AT&T is stepping up its fight against copper thieves in California with a program to pay witnesses a bounty of up to $10,000 for information about people who steal wire from the company, including off its utility poles.
Stopping wire theft has always been a priority, but the company is increasing its efforts now, said Bill Chubb, AT&T vice president, core installation and maintenance, in a prepared statement.
Metal theft, especially that of copper, has risen dramatically as the economy has taken a downturn and as the price of metals has skyrocketed. Telephone companies have reported thefts and outages throughout the country as a result of scavengers.
Cable operators have been victimized, too, by thieves unaware that cable plant contains glass, not metal. For instance, an outage on Aug. 7 effecting about 15,800 Tillamook County, Oregon-area customers of Charter Communications was caused by vandals seeking copper, according to press reports.

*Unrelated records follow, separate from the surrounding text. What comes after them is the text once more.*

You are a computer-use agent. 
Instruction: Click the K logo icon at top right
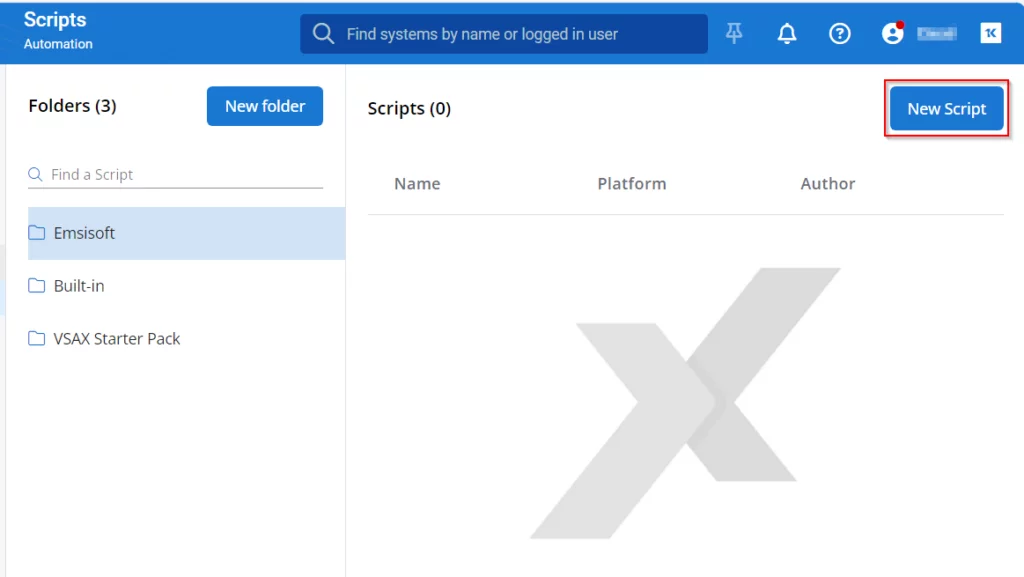[990, 33]
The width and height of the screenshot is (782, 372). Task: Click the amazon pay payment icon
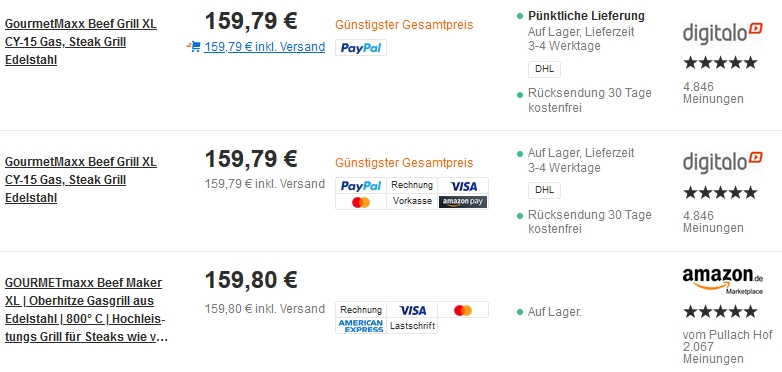point(463,202)
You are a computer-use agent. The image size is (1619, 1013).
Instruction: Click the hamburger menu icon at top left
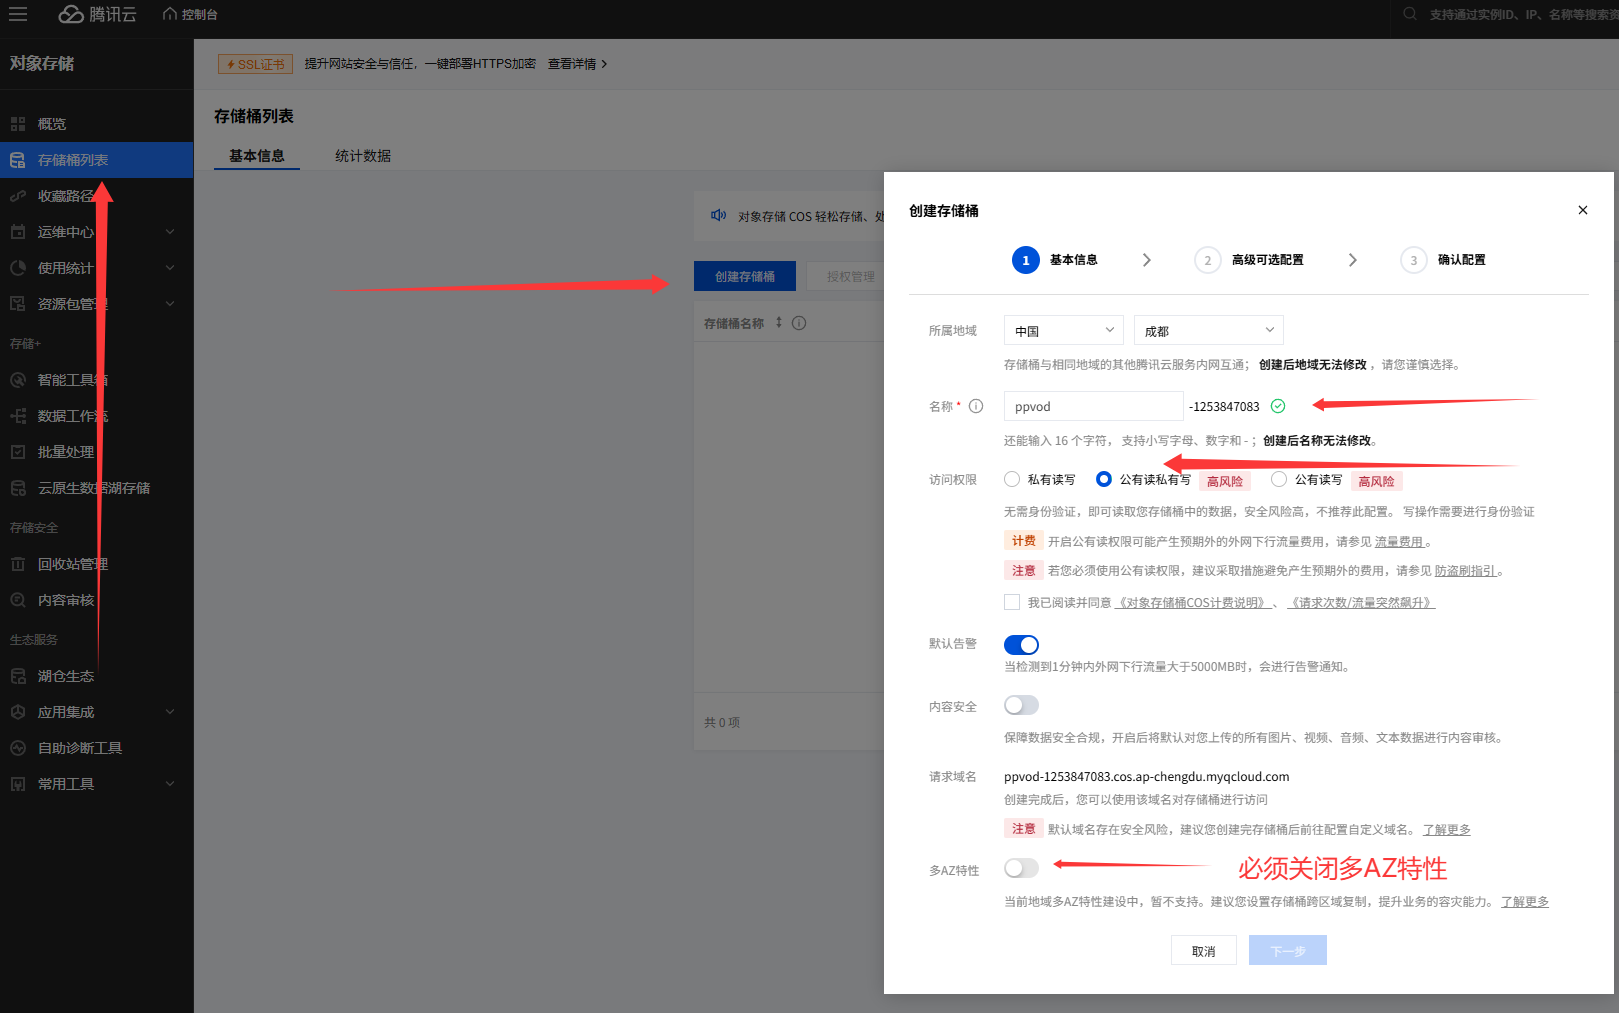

When the damage was located, the plant was found to have been cut into but not severed, leading to the conclusion that thieves were checking the core of the cable.
The price of scrap copper has risen from $1 a pound in 2004 to $3 a pound or more today.
AT&T is also supporting two bills, one in the California Senate and one in the state's Assembly, that would tighten rules regarding the sale of scrap metal.
The telco isn't the only provider announcing an anti-theft program this week. In Houston, bundled-services provider Embarq has teamed with CrimeStoppers of Houston to try to curb theft there.
Embarq estimates it has lost $130,000 due to plant thefts in the Texas market in the last 12 months. The partners are offering $6,000 for tips that lead to the identification, arrest and prosecution of plant thieves.
In 2007, Embarq launched similar bounty programs in two of the other markets is serves—Las Vegas and Warren, Ohio.